A High-Resolution Sensor for Both Drive Systems
A further feature of the hybrid drives is the common high-resolution sensor, which helps to control both drives simultaneously and continuously. This is the only way to implement the high resolution of the piezo actuators over the entire travel range.
The high-resolution sensor is an incremental optical encoder that is placed near the drive axis (Figure 9). It operates at a resolution of 0.1 nanometers and is also not sensitive to the changing environmental conditions prevailing at the telescope's location in the desert.
The motor drive screw is suitable for heavy loads and long travel ranges starting at a few millimeters and going up to one meter. The piezo actuator provides a nominal displacement of approximately 0.1 to 0.15% of the actuator length, but nevertheless, achieves a positioning accuracy in the subnanometer range with one high-resolution sensor, and can therefore compensate for the inaccuracies of the motor drive screw.
The drive screw is driven by a brushless, high-torque motor via a high-ratio reduction gearhead.
The gearhead ensures zero-play operation and guarantees a constant transmission ratio. The motor can, therefore, be very small even though large masses have to be moved. The high transmission also supports the self-locking of the motor when at rest.
A dedicated controller controls both drives simultaneously and also controls the high-resolution position measuring system. The servo-algorithms consider the motor and the piezo system as a single drive unit and compare the actual motion with a calculated trajectory.
The control principle of the hybrid drive is easy to understand (Figure 10). The motor voltage is derived from the control voltage of the piezo. The greater this voltage, the faster the motor runs. When the piezo expands, the motor drives the drive screw in the same direction. In this way, the rough positioning of the drive screw is supplemented by the fine positioning of the piezo. At the same time, the drive screw always moves the piezo near to its zero position automatically. This gives it the best chance of correcting the position in both directions. In this way, relatively long travel ranges can be combined with an extremely high positioning accuracy.

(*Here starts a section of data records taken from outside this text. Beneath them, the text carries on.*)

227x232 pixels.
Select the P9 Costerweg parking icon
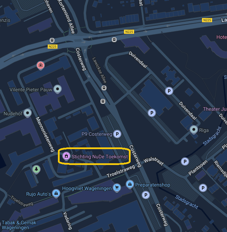(x=117, y=134)
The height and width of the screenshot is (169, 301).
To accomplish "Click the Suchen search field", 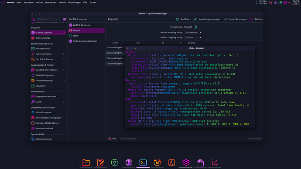I will (x=49, y=19).
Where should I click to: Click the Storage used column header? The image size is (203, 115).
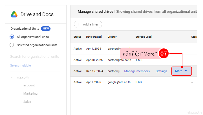click(x=144, y=37)
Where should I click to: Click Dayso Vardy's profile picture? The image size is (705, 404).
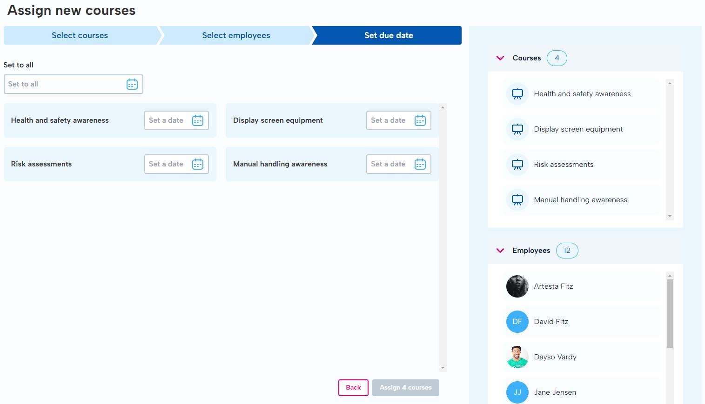coord(517,357)
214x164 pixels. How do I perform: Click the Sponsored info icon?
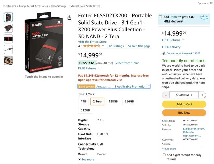click(211, 3)
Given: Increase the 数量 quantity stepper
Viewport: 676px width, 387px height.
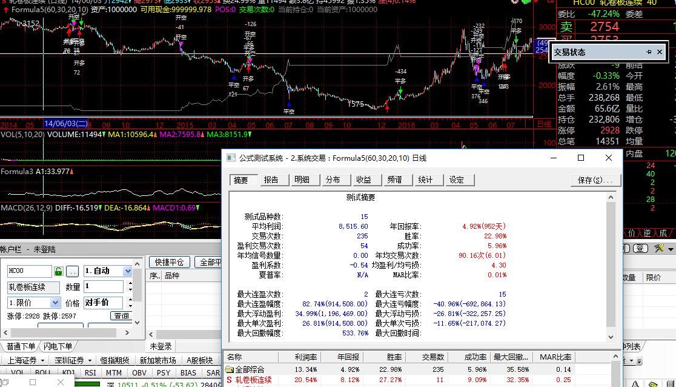Looking at the screenshot, I should tap(128, 283).
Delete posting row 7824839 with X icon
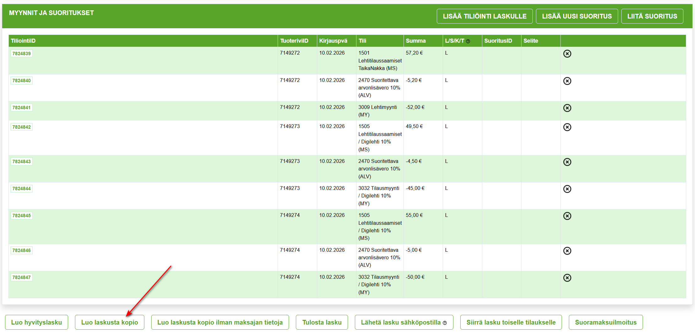This screenshot has width=695, height=334. point(567,54)
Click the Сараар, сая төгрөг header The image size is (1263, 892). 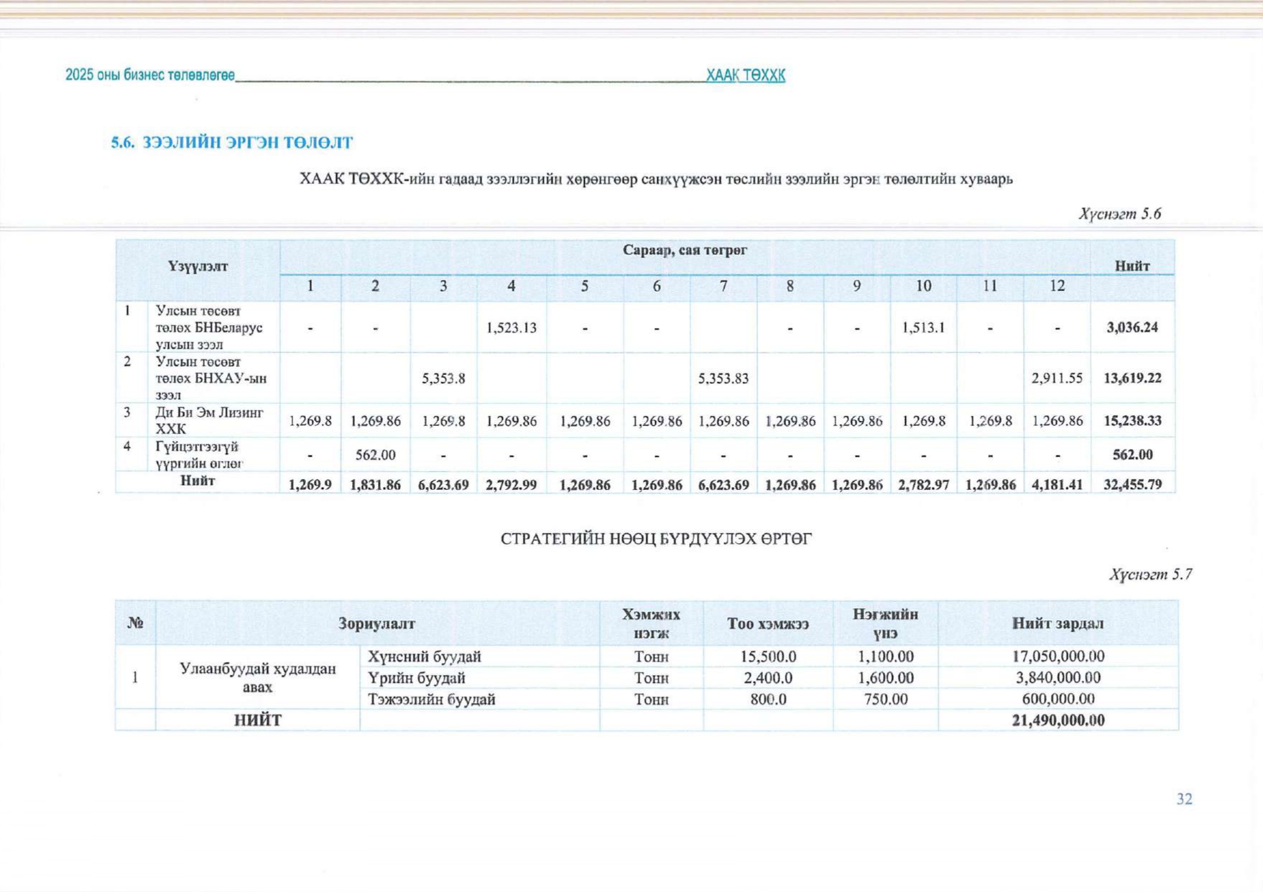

The characteristics of these types of hybrid drives are not only useful for telescopes, but are always a practical solution when a position needs to be detected with high precision and moved repeatedly over long travel ranges, or when a target position needs to be reached with nanometer precision. Other typical application areas include measuring technology or surface inspection, semiconductor manufacturing, microscopy, and laser technology.